The rate of 7.1 per cent was below economists’ forecast and the lowest in nearly five years. It was down from a previous level of 7.4 per cent, the Office for National Statistics said. The number of people in work grew by a record amount, a further sign of the economy’s rapid turnaround.
Bank policymakers stressed, however, they would not be hurried into raising rates. Their case has been helped by a fall in inflation to the Bank’s target for the first time in more than four years.
“Members therefore saw no immediate need to raise Bank Rate even if the seven per cent unemployment threshold were to be reached in the near future,” they said in minutes of their January policy meeting, released at the same time as the jobs data.
The minutes also made clear that when an interest rate rise does eventually come, fragile prospects for growth and low inflation means moves will be gradual.
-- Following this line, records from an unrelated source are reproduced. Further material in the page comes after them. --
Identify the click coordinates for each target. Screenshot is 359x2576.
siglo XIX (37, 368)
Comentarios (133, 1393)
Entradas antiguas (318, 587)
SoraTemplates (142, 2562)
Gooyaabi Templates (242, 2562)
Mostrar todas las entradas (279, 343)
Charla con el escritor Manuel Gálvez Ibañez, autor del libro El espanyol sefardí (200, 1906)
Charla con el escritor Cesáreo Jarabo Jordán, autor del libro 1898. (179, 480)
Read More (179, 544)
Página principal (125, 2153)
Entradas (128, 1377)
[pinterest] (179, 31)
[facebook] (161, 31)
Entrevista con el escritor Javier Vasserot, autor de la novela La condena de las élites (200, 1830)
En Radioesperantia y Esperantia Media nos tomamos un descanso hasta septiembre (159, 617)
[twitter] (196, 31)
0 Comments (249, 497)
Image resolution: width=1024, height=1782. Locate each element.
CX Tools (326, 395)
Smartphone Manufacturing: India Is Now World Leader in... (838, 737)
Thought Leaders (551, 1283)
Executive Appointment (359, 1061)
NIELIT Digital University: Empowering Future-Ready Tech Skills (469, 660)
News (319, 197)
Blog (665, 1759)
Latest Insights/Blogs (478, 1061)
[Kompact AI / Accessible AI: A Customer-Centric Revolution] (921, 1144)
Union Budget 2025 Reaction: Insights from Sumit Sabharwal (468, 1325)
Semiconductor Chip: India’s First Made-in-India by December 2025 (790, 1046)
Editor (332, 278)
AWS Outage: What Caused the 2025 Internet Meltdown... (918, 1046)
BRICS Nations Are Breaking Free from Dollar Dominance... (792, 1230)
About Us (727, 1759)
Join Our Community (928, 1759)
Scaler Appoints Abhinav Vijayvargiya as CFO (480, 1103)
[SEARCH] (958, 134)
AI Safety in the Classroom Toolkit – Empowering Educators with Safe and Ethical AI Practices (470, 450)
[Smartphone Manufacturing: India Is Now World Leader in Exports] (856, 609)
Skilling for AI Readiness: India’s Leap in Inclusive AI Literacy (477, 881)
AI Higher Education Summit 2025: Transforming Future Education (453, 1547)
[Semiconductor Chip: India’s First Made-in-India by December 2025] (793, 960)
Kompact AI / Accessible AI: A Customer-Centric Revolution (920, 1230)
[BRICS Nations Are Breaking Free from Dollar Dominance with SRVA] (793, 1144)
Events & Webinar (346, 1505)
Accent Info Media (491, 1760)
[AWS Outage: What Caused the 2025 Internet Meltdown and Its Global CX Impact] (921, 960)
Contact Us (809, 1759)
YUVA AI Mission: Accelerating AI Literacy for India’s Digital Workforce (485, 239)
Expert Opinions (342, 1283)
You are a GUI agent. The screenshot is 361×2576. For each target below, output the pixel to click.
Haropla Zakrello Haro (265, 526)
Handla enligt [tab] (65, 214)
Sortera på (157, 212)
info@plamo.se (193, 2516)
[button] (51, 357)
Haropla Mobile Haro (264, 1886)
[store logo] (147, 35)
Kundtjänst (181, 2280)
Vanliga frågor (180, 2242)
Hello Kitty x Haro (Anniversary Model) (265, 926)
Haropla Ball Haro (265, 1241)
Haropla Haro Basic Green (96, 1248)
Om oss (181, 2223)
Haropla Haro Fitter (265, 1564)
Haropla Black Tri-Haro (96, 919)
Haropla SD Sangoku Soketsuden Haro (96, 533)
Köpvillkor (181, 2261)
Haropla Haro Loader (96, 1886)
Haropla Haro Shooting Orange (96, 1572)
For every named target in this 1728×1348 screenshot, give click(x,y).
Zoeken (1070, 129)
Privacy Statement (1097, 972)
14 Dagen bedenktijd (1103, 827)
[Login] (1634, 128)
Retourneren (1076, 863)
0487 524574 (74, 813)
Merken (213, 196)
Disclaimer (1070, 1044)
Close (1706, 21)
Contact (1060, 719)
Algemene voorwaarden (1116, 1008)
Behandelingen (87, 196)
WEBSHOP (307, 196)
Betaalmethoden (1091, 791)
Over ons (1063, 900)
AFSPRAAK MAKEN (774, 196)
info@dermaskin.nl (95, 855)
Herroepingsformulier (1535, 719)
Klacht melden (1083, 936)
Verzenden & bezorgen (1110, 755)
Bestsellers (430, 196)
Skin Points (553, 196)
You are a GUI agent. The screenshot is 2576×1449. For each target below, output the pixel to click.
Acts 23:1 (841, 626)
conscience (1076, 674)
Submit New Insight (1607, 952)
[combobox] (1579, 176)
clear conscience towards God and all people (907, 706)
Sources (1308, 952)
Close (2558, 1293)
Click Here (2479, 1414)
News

The Bank is expected to use the publication of its Quarterly Inflation Report next month to give an update on its guidance, possibly by lowering the threshold unemployment rate below seven per cent or by underscoring how the threshold is not a trigger.
Howard Archer, the chief UK and European Economist at IHS Global Insight, said that the Bank of England was “looking to take every opportunity to ram home the message that interest rates are unlikely to rise any time soon even if unemployment rate hits 7.0 per cent imminently. MPC members are also stressing that when interest rates do eventually start to rise, they will do so only gradually. Building on the comments made in the January MPC minutes, committee members Paul Fisher and Ian McCafferty have both emphasised in speeches that the MPC sees no immediate need to raise interest rates once the unemployment rate gets down to 7.0 per cent.
“The Bank of England continues to place great emphasis on the fact that the recovery is coming from a low base and that significant headwinds could still derail it. It is evident that the Bank of England wants to give the economy every chance to develop sustained broad-based growth with business investment increasingly contributing. It would also like to see the external sector contribute more, and it will be very aware that an early raising of interest rates could send already strong sterling higher thereby damaging export prospects.”
Tim Wheldon, corporate partner at law firm Addleshaw Goddard and head of the firm’s Leeds office, said: “Any rise in rates will have to be managed sensibly, so as to not affect the rate of economic recovery on business.
“Growth is very much on the agenda and all must be done to continue this positive momentum.”
Christian Hunt, a York-based partner at Langleys Solicitors, who acts for many Yorkshire companies, said: “While there is likely to be concerted pressure from the City and pensions savers for an increase in interests rates to boost returns, the MPC should take a prudent approach and not risk the continued recovery which remains fragile.”